As the saga surrounding WannaCry continues to unfold, many people have begun pinning the blame on Microsoft since all of the computers affected were Windows PCs.
The recent news that Microsoft delayed the release of a security patch designed to counter WannaCry did little to help the company's poor press, but is Microsoft really in the wrong here?
Security Vulnerabilities In Older Windows Systems
Many of the PCs affected by WannaCry were running Windows XP, an operating system that was released in 2001, the support for which ended in April 2014. Since XP was released, Microsoft has launched five subsequent versions of Windows, each one with increased security features. With each new version of Windows, Microsoft warned that older operating systems would have security vulnerabilities that are not found on newer systems.

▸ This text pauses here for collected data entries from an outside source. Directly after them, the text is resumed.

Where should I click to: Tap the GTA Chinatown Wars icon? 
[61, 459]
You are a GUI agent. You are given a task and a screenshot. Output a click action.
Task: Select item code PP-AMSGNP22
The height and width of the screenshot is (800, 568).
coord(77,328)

Pinning The Blame On Microsoft
Eventually, Microsoft did release a patch for older systems that fixed the WannaCry vulnerability, but it took some time and many people were angry over the delay. The New York Times, for example, went so far as to call Microsoft's initial service charge an act of ransomware.
"At a minimum, Microsoft clearly should have provided the critical update in March to all its users, not just those paying extra. Indeed, 'pay extra money to us or we will withhold critical security updates' can be seen as its own form of ransomware," wrote the Times' Zeynep Tufekci.
While the Times is, in our opinion, correct to argue that Microsoft should have acted sooner, it is a mistake to pin the sole blame on the company. Expecting Microsoft to support a 16-year old product is unreasonable when you consider the expense, both in time and money, that goes into writing code for various operating systems.
At the very least, customers should ensure that they have an operating system that is still covered under Microsoft's general support policies. Relying on old operating systems engenders a false sense of security that can leave users vulnerable to attacks.
"As cybercriminals become more sophisticated, there is simply no way for customers to protect themselves against threats unless they update their systems," wrote Microsoft's Brad Smith. "Otherwise they're literally fighting the problems of the present with tools from the past. This attack is a powerful reminder that information technology basics like keeping computers current and patched are a high responsibility for everyone, and it's something every top executive should support."
Update Your PC
In reality, the best way to protect yourself and your company from ransomware and other cyber attacks is to keep your PC as up-to-date as possible. In 2017, it is as important to your personal and company's security as keeping your bank information safe.
Obviously, Microsoft could do more to help customers upgrade. In the case of hospitals and other emergency services, we would argue that the company should, in fact, do more to help those organizations keep their systems up-to-date. However, it is simply unreasonable to expect Microsoft to continue to support products indefinitely.